**What to produce:** Check every line of the data below for the word "coin". Copy the ones that have it.

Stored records
BEGIN
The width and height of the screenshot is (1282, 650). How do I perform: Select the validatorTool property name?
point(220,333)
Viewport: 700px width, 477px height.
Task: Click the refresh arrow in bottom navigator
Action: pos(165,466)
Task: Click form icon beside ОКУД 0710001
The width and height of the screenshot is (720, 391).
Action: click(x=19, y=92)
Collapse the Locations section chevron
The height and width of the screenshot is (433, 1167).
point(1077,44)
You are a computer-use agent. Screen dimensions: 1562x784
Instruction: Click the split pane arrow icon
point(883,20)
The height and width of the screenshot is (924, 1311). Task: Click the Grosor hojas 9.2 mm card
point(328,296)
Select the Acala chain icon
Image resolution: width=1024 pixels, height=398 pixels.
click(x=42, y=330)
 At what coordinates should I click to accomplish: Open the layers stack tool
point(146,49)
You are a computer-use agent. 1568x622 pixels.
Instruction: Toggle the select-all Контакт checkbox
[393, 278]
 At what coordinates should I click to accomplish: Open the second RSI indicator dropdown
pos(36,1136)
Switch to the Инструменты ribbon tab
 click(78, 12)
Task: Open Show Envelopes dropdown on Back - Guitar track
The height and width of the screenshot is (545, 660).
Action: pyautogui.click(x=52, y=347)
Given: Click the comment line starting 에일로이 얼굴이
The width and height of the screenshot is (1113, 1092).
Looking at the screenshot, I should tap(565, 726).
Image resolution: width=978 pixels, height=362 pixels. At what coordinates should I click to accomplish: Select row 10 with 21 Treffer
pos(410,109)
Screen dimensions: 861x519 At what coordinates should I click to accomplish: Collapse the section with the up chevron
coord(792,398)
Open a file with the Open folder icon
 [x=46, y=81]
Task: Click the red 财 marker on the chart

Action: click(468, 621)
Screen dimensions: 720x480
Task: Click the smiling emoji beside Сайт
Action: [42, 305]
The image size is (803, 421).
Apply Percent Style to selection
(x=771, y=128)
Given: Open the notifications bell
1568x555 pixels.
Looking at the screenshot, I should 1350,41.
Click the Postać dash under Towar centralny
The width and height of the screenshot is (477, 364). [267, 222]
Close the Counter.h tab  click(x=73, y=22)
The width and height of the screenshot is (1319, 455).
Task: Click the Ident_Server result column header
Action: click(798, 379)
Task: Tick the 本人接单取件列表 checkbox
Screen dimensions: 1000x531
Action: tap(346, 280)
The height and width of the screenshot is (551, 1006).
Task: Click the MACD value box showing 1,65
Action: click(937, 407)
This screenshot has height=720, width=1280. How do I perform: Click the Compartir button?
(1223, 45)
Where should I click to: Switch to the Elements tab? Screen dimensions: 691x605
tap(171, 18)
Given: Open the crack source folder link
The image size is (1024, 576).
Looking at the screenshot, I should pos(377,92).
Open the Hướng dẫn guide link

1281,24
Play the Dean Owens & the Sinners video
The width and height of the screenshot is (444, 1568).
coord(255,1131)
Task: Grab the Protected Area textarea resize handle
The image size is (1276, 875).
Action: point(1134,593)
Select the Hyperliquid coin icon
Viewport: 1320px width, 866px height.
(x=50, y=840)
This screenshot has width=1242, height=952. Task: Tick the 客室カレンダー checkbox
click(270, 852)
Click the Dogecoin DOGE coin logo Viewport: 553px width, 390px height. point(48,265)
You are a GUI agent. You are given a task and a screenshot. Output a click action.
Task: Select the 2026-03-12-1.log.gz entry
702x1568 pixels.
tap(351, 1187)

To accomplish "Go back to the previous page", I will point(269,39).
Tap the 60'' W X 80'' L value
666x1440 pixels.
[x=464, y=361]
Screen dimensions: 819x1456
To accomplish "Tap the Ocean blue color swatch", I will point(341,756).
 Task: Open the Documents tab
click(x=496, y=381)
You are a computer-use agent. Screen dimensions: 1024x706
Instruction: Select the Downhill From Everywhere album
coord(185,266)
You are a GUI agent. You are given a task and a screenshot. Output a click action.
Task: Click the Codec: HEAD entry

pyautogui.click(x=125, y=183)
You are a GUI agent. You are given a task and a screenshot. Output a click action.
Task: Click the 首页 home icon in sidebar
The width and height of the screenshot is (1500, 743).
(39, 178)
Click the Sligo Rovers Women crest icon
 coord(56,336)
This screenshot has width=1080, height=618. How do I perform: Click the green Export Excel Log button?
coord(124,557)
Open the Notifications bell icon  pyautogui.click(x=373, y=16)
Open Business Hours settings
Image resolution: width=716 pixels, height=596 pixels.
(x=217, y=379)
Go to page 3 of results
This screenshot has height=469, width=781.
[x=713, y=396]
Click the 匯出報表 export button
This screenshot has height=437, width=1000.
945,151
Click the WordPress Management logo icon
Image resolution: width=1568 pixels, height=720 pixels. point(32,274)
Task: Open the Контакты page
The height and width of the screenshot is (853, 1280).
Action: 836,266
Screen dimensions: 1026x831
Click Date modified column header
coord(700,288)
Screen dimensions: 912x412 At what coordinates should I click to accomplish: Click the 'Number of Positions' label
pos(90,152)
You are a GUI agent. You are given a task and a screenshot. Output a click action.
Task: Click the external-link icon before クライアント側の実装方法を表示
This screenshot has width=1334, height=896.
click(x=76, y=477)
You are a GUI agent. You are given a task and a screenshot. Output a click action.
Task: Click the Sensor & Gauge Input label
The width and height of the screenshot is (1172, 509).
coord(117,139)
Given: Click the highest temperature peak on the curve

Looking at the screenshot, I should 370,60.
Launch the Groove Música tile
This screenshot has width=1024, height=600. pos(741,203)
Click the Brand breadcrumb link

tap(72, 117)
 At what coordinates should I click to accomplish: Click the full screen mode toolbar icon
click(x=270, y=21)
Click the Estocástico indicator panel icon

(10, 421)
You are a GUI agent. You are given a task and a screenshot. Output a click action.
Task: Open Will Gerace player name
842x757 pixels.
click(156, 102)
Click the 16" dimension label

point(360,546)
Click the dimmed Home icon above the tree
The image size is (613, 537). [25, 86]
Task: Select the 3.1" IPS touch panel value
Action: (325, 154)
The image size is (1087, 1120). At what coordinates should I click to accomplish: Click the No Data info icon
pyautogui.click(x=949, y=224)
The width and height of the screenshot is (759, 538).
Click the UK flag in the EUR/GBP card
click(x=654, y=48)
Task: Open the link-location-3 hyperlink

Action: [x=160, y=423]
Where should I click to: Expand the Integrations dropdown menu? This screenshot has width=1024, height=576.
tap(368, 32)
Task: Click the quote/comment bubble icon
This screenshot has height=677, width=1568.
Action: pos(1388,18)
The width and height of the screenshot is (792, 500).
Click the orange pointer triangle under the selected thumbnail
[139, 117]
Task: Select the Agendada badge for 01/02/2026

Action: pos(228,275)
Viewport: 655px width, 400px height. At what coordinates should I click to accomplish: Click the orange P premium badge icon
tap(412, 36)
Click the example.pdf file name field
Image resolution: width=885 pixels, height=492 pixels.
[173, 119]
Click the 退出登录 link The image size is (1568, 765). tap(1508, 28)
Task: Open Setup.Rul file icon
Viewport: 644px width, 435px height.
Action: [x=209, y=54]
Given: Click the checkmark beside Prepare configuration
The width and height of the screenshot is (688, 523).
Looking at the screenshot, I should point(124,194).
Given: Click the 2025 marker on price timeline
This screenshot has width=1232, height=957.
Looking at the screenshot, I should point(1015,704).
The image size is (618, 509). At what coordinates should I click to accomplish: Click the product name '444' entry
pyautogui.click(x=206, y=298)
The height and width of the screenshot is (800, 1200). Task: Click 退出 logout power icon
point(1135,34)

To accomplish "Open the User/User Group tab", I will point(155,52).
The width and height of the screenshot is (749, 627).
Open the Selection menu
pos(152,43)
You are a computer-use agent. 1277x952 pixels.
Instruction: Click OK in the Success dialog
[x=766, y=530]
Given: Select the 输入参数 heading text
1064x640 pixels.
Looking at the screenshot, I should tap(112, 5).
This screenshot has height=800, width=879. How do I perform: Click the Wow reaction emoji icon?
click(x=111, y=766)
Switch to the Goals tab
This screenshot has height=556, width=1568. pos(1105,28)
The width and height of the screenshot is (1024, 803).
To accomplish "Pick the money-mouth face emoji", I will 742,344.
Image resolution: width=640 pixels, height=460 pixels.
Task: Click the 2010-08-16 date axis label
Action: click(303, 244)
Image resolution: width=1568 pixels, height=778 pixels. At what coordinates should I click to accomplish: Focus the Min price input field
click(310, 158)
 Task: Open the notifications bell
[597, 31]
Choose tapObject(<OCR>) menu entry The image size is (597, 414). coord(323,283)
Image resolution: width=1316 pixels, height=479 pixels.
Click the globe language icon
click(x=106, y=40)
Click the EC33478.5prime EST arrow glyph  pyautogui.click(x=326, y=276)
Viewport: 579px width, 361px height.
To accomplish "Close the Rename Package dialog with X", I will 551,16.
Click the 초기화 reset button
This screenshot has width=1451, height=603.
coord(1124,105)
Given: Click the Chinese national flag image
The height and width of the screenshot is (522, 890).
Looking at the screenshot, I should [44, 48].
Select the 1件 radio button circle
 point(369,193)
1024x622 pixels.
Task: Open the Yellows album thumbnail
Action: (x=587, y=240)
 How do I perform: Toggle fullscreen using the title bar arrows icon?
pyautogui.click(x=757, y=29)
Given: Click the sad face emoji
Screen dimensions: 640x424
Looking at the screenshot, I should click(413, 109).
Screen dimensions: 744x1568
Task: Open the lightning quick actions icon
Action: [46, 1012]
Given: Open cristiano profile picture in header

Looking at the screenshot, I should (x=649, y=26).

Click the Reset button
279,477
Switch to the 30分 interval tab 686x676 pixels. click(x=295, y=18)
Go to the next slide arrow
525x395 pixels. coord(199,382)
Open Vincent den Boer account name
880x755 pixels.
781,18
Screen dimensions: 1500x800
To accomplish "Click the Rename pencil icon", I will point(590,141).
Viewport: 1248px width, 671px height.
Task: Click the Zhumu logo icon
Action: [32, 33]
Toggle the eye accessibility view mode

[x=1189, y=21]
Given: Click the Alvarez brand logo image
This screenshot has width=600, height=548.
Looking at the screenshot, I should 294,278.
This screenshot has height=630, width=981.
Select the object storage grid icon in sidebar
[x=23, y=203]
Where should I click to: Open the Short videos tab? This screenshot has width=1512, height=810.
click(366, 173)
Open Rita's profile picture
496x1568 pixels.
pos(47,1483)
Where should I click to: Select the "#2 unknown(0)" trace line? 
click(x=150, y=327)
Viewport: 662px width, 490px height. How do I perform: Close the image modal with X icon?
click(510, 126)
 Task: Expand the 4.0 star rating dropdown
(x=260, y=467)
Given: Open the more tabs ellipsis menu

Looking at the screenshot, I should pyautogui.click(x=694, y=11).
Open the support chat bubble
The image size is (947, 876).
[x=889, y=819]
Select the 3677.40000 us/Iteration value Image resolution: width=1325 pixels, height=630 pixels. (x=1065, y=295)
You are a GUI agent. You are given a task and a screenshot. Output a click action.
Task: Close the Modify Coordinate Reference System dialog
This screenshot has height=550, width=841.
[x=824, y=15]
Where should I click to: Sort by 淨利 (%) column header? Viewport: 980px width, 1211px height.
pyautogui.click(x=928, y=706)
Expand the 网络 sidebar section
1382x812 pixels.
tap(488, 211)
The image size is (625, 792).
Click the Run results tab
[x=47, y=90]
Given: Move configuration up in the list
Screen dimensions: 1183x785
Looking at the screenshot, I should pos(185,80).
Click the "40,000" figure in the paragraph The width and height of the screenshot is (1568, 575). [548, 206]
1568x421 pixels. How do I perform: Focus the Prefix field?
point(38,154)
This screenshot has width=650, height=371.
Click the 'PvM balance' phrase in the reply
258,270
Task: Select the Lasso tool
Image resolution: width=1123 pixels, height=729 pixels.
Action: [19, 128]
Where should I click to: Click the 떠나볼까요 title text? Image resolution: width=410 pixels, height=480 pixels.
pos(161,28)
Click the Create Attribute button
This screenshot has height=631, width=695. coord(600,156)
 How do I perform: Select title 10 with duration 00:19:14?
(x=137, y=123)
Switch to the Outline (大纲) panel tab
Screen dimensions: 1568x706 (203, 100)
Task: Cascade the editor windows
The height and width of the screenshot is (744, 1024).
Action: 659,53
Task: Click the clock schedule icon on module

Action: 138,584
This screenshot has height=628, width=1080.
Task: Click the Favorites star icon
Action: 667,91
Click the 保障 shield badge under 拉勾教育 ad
END
**Answer for the task:**
Select the Hyperliquid coin icon
Click the Dogecoin DOGE coin logo Viewport: 553px width, 390px height. point(48,265)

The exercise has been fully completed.